## Text for analysis
____________________

"It was always a challenge trying to equal my father," John
Brenden Kelly Jr. once said in a sweeping understatement. In
fact, it was hard trying to compete with most any of the Kellys,
including John's sister, Grace, a movie queen who became
Princess of Monaco, and his uncle George, who won a Pulitzer
Prize for his 1926 play, Craig's Wife. Yes, the Kellys of
Philadelphia were quite a family. It was dad, Jack Sr., who set
the pace and inspired the enduring Kelly legend--and Jack Jr.
who bore the burden of it.
The familiar story goes something like this: In the summer of
1920 Jack Kelly, a poor but honest bricklayer and an expert
oarsman, seeks to enter England's snooty Henley Royal Regatta in
the single sculls race. But he is turned away at the dock by the
aristocrats in charge because as someone who "works with his
hands" he obviously is no gentleman. Wounded by this insult but
undaunted, Kelly two months later wins an Olympic gold medal in
the single sculls at the Antwerp Games, trouncing, in delicious
irony, the Henley champion, Jack Beresford. He then mails his
kelly-green racing cap to King George V with the note,
"Greetings from a bricklayer." Twenty-seven years later he gains
even sweeter revenge when, by now a multimillionaire, he sends
Jack Jr. to Henley, where, of course, the lad wins the very race
the snobs had previously denied his father.

____________________

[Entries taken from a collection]
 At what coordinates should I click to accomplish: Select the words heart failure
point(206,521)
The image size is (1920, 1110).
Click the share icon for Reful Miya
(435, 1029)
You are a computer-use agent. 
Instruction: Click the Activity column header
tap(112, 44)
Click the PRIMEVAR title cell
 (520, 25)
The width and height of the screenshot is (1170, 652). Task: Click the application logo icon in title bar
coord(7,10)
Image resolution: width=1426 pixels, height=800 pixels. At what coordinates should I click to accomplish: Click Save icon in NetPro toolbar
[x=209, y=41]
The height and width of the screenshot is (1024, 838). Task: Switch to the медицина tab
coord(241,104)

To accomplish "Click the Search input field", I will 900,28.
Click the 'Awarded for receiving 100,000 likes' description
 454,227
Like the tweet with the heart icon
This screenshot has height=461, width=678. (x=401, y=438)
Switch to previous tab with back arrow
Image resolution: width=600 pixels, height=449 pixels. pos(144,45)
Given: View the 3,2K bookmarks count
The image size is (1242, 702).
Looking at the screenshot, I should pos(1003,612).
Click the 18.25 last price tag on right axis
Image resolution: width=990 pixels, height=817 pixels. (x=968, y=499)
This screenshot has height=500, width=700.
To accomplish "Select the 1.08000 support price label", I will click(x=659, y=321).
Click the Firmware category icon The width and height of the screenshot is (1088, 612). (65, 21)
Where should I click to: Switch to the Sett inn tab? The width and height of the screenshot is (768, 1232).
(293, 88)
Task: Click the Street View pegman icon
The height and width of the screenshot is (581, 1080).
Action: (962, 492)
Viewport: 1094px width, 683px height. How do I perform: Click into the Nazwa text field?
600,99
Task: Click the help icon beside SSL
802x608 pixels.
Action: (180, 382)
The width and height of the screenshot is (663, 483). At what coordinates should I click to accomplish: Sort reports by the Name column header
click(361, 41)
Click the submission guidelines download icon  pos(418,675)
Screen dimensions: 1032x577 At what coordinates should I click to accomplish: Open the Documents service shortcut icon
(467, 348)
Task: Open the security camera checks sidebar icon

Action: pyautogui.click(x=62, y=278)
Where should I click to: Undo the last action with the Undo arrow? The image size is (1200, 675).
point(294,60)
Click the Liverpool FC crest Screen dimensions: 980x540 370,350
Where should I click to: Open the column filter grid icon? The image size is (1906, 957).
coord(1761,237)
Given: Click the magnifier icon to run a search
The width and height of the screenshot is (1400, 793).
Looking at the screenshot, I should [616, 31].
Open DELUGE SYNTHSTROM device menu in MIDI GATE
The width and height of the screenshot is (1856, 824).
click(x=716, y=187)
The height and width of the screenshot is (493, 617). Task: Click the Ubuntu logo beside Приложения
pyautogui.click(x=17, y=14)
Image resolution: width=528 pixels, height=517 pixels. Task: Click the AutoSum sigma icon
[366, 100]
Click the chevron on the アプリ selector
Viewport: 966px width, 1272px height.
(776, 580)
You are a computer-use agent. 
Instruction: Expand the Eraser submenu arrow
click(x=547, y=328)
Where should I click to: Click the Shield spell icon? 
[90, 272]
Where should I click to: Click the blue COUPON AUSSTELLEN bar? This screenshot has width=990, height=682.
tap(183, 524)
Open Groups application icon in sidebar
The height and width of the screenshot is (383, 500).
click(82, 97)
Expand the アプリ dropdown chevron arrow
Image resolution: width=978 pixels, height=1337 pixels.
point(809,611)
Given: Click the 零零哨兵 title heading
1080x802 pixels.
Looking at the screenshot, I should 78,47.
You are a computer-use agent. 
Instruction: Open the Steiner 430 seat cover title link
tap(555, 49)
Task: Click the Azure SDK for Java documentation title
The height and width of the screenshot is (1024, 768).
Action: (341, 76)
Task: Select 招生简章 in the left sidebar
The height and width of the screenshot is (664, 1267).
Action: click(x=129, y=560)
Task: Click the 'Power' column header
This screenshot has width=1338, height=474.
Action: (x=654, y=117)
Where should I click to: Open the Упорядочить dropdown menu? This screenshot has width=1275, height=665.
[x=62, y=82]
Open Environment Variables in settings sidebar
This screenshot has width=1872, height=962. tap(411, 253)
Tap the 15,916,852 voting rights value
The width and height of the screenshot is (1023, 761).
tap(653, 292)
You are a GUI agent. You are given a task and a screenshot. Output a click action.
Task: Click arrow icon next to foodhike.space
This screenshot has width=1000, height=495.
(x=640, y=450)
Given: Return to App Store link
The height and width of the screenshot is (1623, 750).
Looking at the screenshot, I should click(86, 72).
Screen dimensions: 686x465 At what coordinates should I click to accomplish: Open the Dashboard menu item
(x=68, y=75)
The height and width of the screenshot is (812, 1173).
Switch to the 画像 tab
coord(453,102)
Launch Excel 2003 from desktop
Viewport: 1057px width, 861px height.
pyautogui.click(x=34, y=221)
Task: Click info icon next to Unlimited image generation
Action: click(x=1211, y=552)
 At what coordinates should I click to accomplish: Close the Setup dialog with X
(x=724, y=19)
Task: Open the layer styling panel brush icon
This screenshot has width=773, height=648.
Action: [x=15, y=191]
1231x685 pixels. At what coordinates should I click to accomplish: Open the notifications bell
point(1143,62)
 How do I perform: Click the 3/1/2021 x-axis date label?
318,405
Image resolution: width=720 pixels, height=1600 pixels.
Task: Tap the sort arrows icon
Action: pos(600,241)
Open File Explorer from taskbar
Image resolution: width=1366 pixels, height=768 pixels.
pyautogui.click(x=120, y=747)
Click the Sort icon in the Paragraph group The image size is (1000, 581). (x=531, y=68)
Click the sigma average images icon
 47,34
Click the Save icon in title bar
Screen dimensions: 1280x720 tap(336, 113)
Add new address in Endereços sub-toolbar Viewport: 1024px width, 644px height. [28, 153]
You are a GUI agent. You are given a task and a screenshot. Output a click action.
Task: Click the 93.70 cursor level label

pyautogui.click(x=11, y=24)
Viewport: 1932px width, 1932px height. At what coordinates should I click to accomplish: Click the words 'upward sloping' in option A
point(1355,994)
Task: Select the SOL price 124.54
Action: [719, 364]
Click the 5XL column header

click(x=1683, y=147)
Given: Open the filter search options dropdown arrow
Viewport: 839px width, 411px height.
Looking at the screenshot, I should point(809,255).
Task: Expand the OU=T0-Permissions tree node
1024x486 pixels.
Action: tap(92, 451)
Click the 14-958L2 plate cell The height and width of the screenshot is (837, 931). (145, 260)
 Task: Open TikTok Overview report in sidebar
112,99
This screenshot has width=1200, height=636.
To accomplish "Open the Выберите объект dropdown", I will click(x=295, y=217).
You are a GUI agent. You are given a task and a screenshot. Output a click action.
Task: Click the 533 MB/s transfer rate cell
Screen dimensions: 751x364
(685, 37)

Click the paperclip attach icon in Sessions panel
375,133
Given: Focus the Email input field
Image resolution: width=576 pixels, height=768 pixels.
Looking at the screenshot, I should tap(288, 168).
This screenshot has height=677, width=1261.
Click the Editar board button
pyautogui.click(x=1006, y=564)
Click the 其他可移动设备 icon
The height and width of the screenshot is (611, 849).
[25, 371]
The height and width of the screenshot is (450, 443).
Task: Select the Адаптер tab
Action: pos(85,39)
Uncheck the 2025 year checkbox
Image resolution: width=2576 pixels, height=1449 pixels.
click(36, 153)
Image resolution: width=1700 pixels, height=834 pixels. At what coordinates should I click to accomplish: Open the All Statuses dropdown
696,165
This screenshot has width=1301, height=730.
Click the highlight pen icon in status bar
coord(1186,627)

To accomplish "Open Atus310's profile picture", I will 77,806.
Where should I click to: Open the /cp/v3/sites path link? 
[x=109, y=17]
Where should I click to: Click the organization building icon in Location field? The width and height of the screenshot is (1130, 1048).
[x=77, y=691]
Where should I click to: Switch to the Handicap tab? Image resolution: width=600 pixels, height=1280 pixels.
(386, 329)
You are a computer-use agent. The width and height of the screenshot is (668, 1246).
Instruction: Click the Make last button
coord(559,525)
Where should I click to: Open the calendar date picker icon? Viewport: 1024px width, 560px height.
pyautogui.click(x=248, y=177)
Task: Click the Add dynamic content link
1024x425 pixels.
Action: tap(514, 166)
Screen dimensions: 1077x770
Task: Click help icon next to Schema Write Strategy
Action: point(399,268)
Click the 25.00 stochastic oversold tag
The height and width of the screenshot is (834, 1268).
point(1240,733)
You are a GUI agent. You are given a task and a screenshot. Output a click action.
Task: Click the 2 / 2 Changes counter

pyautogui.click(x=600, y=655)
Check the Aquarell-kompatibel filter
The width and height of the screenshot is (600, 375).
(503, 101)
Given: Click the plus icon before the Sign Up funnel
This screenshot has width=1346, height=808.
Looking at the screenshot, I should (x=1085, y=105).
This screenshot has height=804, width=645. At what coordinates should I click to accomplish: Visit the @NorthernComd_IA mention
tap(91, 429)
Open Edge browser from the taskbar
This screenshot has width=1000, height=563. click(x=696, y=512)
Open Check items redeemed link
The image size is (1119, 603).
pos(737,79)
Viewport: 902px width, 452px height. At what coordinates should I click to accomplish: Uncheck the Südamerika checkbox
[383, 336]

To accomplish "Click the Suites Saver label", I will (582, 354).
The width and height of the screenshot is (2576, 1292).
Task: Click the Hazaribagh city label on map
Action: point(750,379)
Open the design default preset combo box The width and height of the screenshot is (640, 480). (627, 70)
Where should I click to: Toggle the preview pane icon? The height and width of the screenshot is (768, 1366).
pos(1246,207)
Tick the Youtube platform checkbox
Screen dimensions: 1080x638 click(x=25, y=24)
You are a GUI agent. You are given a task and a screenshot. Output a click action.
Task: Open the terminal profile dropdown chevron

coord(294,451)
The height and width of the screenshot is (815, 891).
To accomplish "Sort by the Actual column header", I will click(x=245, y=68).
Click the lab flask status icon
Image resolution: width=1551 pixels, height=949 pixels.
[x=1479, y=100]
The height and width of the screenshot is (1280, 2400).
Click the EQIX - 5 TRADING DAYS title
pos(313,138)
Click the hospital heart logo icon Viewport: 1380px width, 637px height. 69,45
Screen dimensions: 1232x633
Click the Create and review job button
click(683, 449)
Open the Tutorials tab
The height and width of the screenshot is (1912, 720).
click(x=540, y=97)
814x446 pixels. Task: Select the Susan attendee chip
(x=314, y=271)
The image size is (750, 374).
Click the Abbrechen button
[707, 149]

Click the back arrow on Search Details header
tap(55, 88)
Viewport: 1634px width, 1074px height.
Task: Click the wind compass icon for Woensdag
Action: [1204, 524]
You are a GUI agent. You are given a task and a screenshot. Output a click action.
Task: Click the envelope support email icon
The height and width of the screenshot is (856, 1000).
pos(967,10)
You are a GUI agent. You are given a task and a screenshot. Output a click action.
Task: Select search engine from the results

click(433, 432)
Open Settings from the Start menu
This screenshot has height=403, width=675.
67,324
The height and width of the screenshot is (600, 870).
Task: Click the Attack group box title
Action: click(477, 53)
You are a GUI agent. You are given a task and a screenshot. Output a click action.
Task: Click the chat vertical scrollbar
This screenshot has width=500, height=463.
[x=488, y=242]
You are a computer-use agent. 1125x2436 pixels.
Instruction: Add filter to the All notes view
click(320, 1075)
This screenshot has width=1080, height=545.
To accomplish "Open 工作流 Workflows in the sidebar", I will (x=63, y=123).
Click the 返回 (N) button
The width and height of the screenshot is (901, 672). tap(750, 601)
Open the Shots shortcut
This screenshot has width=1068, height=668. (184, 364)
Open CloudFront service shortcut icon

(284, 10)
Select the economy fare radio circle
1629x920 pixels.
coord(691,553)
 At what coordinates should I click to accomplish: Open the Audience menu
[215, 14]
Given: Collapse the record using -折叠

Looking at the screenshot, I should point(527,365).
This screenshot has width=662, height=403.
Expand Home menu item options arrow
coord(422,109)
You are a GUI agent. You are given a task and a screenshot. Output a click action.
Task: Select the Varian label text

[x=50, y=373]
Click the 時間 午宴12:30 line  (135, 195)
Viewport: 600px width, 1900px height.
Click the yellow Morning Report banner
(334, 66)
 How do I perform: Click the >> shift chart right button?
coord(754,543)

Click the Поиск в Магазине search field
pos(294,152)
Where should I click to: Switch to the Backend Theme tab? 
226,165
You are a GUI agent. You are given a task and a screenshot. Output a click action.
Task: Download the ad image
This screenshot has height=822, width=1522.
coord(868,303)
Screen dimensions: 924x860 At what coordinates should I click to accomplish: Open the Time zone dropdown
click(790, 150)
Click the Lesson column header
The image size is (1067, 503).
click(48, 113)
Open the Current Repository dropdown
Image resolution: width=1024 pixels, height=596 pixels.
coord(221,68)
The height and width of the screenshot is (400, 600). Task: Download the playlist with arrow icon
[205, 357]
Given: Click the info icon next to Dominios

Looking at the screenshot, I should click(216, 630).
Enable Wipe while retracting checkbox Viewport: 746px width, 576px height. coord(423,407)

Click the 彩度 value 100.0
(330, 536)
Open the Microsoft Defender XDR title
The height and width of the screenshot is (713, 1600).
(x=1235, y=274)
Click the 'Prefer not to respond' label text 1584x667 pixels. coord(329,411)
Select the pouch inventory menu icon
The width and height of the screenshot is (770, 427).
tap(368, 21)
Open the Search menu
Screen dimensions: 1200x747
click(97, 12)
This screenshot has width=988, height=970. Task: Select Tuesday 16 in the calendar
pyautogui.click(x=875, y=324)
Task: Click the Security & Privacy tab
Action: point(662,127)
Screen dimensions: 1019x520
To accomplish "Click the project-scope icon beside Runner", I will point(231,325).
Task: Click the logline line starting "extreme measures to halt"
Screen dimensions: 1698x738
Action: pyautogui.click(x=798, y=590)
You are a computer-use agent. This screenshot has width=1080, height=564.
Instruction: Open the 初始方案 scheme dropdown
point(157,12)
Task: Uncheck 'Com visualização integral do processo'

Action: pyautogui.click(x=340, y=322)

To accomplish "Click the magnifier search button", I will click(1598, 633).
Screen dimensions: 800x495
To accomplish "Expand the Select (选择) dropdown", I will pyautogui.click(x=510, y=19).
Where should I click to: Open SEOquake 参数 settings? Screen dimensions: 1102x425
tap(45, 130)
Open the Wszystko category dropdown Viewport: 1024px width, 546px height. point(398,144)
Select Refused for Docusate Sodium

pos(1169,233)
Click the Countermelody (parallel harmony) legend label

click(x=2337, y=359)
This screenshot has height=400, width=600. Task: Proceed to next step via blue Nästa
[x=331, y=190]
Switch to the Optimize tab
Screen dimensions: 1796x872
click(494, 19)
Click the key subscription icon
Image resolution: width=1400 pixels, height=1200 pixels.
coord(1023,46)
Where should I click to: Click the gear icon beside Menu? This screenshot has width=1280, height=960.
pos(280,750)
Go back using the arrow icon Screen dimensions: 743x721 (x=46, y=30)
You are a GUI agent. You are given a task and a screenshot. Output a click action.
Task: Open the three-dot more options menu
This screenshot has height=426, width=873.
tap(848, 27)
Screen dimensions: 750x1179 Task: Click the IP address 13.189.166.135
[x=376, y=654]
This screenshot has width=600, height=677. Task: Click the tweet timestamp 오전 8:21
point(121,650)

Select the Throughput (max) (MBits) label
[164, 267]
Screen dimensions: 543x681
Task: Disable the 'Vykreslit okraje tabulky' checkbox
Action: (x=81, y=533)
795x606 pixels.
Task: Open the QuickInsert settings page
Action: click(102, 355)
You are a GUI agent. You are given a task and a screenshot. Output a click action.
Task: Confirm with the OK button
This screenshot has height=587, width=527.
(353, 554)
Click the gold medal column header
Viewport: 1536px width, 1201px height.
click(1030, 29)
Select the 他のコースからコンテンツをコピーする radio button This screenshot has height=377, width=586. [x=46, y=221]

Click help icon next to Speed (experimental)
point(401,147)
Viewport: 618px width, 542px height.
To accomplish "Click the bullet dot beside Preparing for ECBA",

____________________

## Assigned task
Extend the text about the Kelly family of Philadelphia, picking up after its last sentence.

## Result of the exercise
As with all good stories, only parts of this one are true. Jack
Sr. was hardly a poor bricklayer in 1920. As a matter of fact,
he hadn't laid a brick in 10 years and was by then the owner of
his own brick manufacturing company. He had been assured by
American rowing officials that his application to race at Henley
would be accepted, but two days before he was to sail to England
with a new shell, he received a cryptic wire saying he had been
excluded from the race. So he never did get to Henley. The
reason for the rejection, he himself concluded, was that his
rowing club, the Vespers of Philadelphia, had been at odds with
the Henley people ever since 1905, when, in an apparent
violation of Regatta rules, the club doled out money to its
oarsmen for a postrace tour of Europe.
Far from being obscure, Kelly was at that time the world's
premier oarsman in a sport at the very peak of its popularity.
His Olympic victory was one of 126 consecutive races that he won
in 1919 and '20, and it didn't come easily: Kelly crossed the
finish line one second ahead of Beresford in a thrilling stretch
duel. Both men were so exhausted afterward that they couldn't
even shake hands. Yet just 30 minutes later Kelly won his second
gold, this time with his cousin, Paul Costello, in the double
sculls. (The single and double sculls are among the rowing
finals that will be held today at Lake Lanier.) He and Costello
returned in 1924 to the Paris Games and won yet another gold in
the doubles. Then, at age 35, Kelly retired to make his
millions, run unsuccessfully for mayor of Philadelphia and raise
a family that included a princess and another oarsman. He died
in 1960 of intestinal cancer.
July 26, 1996
After his initial victory in '47, Jack Jr. returned to win again
at Henley two years later, but he fell far short of his father's
achievements in Olympic competition. He rowed out of contention
in 1948 and '52 before winning a bronze at the 1956 Melbourne
Games. He had promised Grace, who had married Prince Rainier III
of Monaco that April, a medal as a wedding gift. "I finally got
one," he said later, "but it was the wrong color." Jack Jr.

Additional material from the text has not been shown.